Il renonce au rôle d’héritier du trône, rejoint les pompiers et entame un sublime voyage dans un monde où des héros aux corps parfaits (contrebalancés par leurs collègues féminines volontairement peu attrayantes – Rodrigues n’a aucun problème avec la subtilité) créent des chorégraphies homoérotiques inspirées de tableaux célèbres. , avec des ballets et divers et surtout il entame une relation avec son collègue Alfonso, chargé de sa formation. C’est dommage (pour ainsi dire) qu’Alfonso soit un Adonis hurlant qui le submerge et la passion les entraîne, à travers des exercices et des “ébats sexuels”, dans des séquences qui sont des hommages clairs au cinéma de James Bidgood (et en particulier à son incroyable Narcisse rose); la scène dans les bois, où Alfonso se déshabille et attend Alfredo appuyé contre le tronc d’arbre – ébène sur ébène – est d’une beauté et d’une puissance évocatrice sans précédent. La scène de sexe est partiellement gâchée par l’utilisation de faux membres (celui d’Alfredo ressemble presque à un de ces jouets du Carnaval) avec géant éjaculémais dans le contexte plus grand que la vie et expressionniste du style caractéristique de Rodrigues s’oppose moins qu’il ne le pourrait. Le point de rupture arrive avec l’insertion aliénante du réel dans l’intrigue : le père monarque/papa-gâteau meurt du Covid et Alfredo sent qu’il doit retourner dans le lit familial pour prendre la barre en tant que dirigeant. Fin de la relation avec Alfonso. Avance rapide 2069 : Alfredo est sur son lit de mort. Une nouvelle brigade de pompiers futuriste (avec un look qui fait beaucoup Espace 1999) veut lui rendre hommage avec des funérailles dignes d’un militaire.

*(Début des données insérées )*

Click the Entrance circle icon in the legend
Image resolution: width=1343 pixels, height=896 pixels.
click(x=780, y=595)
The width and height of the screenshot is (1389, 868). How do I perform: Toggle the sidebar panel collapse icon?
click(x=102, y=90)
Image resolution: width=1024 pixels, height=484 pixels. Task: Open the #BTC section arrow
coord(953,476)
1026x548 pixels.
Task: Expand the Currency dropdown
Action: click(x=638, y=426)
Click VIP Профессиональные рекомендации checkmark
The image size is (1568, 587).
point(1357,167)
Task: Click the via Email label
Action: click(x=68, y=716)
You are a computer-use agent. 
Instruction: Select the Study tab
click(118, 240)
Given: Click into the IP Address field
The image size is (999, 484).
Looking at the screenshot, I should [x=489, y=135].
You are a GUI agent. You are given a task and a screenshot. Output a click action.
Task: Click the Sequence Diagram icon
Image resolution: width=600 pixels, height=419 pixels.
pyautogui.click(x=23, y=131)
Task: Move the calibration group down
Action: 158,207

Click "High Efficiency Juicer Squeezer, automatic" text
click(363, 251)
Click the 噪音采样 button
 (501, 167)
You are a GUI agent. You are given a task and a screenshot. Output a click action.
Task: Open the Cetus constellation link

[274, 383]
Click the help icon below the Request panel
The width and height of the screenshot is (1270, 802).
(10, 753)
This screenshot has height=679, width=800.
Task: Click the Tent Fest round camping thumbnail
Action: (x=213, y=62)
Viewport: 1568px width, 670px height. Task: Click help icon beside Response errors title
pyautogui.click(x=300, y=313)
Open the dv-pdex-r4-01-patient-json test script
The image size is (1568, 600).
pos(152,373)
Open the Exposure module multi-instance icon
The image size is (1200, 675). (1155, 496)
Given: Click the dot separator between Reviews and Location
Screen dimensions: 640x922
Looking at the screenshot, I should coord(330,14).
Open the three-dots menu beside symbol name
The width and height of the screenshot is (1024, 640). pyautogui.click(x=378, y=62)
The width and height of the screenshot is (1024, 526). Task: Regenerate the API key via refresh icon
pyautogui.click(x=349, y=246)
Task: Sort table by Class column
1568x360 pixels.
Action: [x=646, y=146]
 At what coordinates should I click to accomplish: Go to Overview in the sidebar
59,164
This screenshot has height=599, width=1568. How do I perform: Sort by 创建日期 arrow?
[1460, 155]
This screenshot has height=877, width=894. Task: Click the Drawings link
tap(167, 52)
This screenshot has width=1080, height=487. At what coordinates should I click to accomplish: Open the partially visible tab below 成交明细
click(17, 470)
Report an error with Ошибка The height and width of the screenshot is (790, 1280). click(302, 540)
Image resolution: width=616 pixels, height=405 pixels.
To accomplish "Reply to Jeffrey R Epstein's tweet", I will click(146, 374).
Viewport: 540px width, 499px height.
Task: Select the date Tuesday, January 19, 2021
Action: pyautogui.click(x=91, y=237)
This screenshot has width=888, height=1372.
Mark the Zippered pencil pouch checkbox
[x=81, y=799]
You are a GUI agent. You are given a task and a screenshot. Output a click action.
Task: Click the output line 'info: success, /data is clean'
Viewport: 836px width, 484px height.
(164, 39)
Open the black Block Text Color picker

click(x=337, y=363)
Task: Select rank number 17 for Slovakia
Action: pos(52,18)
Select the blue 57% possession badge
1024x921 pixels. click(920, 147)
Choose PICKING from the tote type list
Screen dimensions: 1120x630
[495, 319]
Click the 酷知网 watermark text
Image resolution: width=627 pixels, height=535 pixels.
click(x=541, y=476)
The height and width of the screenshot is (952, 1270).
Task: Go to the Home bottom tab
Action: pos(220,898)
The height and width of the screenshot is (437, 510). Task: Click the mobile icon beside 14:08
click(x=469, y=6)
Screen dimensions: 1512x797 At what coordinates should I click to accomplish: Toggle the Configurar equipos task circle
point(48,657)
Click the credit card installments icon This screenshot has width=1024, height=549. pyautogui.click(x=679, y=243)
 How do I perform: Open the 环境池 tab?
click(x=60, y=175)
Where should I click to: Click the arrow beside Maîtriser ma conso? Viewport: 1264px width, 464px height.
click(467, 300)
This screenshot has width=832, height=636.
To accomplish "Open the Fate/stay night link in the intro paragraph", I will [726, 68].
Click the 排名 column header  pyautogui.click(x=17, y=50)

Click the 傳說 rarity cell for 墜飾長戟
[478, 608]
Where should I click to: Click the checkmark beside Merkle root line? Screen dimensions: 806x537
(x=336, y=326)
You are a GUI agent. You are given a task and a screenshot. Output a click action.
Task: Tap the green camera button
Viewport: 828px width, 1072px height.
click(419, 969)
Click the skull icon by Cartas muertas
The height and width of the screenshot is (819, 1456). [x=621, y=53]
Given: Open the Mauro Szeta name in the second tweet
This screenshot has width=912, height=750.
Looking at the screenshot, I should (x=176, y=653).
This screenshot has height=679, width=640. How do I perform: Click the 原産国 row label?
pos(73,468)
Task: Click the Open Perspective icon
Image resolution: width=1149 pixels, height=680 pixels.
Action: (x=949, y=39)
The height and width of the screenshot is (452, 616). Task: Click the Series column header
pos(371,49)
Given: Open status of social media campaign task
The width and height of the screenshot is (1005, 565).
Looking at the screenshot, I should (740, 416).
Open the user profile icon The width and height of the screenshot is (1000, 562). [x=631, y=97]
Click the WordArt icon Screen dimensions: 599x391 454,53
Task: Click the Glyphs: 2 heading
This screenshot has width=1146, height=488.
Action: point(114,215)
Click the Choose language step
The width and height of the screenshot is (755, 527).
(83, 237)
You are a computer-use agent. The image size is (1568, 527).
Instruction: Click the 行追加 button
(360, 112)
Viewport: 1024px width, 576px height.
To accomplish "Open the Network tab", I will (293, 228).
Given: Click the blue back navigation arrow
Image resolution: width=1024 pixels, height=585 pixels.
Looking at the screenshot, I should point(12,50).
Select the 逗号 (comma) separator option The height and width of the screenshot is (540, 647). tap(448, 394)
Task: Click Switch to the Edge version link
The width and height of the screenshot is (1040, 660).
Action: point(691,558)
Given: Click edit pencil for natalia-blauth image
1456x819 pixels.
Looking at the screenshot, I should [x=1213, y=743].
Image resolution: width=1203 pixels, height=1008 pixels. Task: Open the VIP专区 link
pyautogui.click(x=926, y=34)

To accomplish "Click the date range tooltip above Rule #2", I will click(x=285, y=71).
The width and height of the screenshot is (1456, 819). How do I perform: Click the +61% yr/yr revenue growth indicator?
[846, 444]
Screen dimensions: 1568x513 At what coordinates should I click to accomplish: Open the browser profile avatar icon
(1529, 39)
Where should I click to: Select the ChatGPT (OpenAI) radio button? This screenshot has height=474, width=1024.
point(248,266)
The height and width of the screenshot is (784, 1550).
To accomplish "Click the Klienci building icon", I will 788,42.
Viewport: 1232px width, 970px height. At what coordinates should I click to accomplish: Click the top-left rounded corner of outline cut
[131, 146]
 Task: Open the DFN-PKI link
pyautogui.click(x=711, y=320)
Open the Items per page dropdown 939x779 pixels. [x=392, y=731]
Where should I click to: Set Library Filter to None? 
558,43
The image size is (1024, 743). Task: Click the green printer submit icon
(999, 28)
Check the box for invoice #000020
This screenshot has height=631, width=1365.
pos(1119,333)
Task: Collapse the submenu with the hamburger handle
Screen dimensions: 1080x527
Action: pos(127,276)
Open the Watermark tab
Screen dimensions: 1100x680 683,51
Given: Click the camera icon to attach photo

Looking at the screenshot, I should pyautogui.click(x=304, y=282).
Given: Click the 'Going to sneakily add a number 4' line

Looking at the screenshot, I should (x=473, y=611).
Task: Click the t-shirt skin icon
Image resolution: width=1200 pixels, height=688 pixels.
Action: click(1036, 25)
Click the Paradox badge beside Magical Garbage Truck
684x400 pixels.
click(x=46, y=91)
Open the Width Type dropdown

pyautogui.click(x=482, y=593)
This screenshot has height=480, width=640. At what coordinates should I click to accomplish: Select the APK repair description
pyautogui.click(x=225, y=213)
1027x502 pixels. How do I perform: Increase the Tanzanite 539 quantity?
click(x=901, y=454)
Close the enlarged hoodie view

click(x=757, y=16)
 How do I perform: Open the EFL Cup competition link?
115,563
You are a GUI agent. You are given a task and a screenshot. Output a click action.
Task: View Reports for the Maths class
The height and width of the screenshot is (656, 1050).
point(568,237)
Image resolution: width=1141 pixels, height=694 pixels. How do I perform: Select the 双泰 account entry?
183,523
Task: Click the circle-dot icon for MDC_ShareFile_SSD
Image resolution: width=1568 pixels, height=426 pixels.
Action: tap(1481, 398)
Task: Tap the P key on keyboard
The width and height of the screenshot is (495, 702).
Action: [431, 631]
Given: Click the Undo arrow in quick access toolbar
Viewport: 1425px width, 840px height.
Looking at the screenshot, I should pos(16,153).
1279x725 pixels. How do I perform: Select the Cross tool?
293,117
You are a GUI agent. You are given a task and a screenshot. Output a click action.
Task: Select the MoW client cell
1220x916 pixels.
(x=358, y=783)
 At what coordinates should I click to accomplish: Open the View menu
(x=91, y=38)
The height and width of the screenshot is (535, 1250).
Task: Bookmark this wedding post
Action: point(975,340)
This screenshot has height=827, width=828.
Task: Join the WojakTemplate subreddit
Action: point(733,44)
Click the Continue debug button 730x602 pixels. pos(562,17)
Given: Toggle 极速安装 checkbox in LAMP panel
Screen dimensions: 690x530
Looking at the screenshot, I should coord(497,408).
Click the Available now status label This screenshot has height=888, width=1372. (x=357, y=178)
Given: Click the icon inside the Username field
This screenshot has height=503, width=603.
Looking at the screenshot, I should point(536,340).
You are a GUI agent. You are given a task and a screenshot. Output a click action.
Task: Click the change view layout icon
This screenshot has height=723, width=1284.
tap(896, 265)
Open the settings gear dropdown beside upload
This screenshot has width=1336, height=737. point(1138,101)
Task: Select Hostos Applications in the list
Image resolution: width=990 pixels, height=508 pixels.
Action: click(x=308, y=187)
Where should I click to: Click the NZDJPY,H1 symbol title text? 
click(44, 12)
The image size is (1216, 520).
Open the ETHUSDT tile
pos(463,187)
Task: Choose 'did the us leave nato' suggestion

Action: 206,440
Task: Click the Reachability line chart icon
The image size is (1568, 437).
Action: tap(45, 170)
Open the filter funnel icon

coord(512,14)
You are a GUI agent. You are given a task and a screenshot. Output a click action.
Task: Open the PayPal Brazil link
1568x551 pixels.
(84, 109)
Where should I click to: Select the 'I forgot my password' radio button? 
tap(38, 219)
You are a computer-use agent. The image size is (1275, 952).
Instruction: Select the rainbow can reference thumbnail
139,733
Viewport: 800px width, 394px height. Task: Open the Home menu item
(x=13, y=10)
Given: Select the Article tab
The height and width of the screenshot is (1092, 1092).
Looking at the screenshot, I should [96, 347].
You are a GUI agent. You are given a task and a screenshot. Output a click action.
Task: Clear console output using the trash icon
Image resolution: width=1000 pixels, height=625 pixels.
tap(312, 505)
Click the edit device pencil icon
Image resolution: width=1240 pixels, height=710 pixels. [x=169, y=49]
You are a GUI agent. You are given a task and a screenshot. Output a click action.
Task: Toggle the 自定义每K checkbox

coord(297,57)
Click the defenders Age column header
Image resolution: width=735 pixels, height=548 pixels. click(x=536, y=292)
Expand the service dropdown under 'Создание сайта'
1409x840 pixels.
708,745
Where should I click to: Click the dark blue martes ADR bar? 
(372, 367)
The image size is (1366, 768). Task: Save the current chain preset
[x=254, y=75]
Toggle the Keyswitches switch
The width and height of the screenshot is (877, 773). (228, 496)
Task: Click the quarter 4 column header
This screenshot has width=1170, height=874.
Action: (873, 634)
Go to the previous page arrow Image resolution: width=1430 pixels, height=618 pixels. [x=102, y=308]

Ici, Rodrigues montre plutôt tout l’amour qu’il porte au premier style Almodovar (surtout Pepi, Luci, Bom et les autres filles de la bande) en mettant en scène des funérailles avec un chanteur et deux “pleureurs” voilés et bavards, qui semblent pourtant sortis de l’imagination de Ryan Murphy alors qu’il écrivait les personnages sadomasochistes de histoire d’horreur américaine. Alors que le chanteur prophétise l’arrivée d’un personnage encapuchonné, étant donné que la participation est faible, celle-ci se concrétise : ce n’est autre qu’Alfonso, devenu entre-temps président de la république ! Film, dit le début du générique. Mais l’écho de cette œuvre kaléidoscopique résonne encore et encore dans l’esprit de ceux qui la voient comme une matriochka. Rodrigues crée un puzzle de tableau vivant (pas seulement celles révélées et réalisées par les pompiers nus et effrontés), depuis les scènes familiales à table, en passant par les exercices dans la caserne et en terminant par le spectacle funéraire. Un film multi-citations mais libre, dense et ferreux comme le sang qui coule dans les veines des deux protagonistes, belles, jeunes et amoureuses. Mauro Costa il est parfait dans le rôle du gracieux et « royal » Alfredo, tandis que André Cabral (Alfonso) vole la vedette avec son physique et… son alchimie vertigineuse. Camée par Océan Cruz, ancienne star du football, dans le rôle d’Alfonso/président de la république. Oh oui, c’est là aussi Amalia Rodrigues dans la bande sonore. La perfection? De plus.